■ EXERCISE AIM ■
Copy out the records word for word, from the line containing "This screenshot has width=1622, height=1203." through the line containing "The image size is (1200, 600).", and nothing else.

■ GIVEN ENTRIES ■
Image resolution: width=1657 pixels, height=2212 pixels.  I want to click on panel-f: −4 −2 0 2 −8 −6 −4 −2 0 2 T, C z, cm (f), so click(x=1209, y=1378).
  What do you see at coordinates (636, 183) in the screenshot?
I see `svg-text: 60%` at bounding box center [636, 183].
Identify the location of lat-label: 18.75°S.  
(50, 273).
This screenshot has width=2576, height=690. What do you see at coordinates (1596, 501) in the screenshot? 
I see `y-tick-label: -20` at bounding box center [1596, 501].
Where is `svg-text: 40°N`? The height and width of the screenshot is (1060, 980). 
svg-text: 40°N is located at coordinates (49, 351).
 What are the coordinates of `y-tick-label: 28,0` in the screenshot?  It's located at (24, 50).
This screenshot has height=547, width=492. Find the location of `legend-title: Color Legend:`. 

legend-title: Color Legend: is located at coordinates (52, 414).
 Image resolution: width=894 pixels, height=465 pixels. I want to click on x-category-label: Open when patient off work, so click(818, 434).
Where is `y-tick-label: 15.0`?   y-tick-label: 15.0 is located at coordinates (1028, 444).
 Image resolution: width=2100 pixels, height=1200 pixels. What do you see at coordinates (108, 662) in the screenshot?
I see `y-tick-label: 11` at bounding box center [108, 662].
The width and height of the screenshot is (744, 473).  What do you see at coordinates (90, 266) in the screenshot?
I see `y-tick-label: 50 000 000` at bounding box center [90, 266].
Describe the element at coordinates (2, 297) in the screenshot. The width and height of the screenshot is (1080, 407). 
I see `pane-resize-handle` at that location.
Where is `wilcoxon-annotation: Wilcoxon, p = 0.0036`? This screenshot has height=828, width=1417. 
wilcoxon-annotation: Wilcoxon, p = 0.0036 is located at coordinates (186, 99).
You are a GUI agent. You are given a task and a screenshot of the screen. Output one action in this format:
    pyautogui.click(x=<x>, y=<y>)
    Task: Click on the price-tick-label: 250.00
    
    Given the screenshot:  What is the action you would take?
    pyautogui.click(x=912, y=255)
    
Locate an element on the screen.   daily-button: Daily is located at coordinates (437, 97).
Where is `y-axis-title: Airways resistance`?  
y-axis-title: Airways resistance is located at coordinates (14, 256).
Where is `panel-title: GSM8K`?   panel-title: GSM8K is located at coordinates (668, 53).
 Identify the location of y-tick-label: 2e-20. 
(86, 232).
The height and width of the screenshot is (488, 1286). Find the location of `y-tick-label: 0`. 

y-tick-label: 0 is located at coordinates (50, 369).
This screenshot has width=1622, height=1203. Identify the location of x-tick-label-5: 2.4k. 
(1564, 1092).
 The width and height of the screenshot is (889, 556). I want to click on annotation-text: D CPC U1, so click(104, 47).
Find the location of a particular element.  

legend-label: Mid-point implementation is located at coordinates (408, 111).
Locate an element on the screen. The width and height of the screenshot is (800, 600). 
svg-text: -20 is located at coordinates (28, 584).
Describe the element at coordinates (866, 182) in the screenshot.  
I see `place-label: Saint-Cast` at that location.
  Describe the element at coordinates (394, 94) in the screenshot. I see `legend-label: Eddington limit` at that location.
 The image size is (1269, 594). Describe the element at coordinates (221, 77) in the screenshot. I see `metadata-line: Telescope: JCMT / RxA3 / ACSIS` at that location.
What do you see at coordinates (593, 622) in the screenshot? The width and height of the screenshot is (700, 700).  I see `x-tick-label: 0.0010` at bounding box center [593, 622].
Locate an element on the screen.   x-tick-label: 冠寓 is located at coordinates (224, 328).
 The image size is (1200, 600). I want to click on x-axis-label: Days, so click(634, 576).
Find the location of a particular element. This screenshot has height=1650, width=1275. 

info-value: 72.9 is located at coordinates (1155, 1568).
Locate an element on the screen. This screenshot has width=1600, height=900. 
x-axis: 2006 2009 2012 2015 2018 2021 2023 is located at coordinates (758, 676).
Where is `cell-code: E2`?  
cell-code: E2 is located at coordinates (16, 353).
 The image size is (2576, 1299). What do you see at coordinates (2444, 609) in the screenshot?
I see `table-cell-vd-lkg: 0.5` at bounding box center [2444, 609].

■ SOLUTION FOR THIS PROBLEM ■
This screenshot has width=1622, height=1203. Identify the location of x-tick-label-5: 2.4k. 
(1564, 1092).
 The width and height of the screenshot is (889, 556). I want to click on annotation-text: D CPC U1, so click(104, 47).
Find the location of a particular element.  

legend-label: Mid-point implementation is located at coordinates (408, 111).
Locate an element on the screen. The width and height of the screenshot is (800, 600). 
svg-text: -20 is located at coordinates (28, 584).
Describe the element at coordinates (866, 182) in the screenshot.  
I see `place-label: Saint-Cast` at that location.
  Describe the element at coordinates (394, 94) in the screenshot. I see `legend-label: Eddington limit` at that location.
 The image size is (1269, 594). Describe the element at coordinates (221, 77) in the screenshot. I see `metadata-line: Telescope: JCMT / RxA3 / ACSIS` at that location.
What do you see at coordinates (593, 622) in the screenshot? The width and height of the screenshot is (700, 700).  I see `x-tick-label: 0.0010` at bounding box center [593, 622].
Locate an element on the screen.   x-tick-label: 冠寓 is located at coordinates (224, 328).
 The image size is (1200, 600). I want to click on x-axis-label: Days, so click(634, 576).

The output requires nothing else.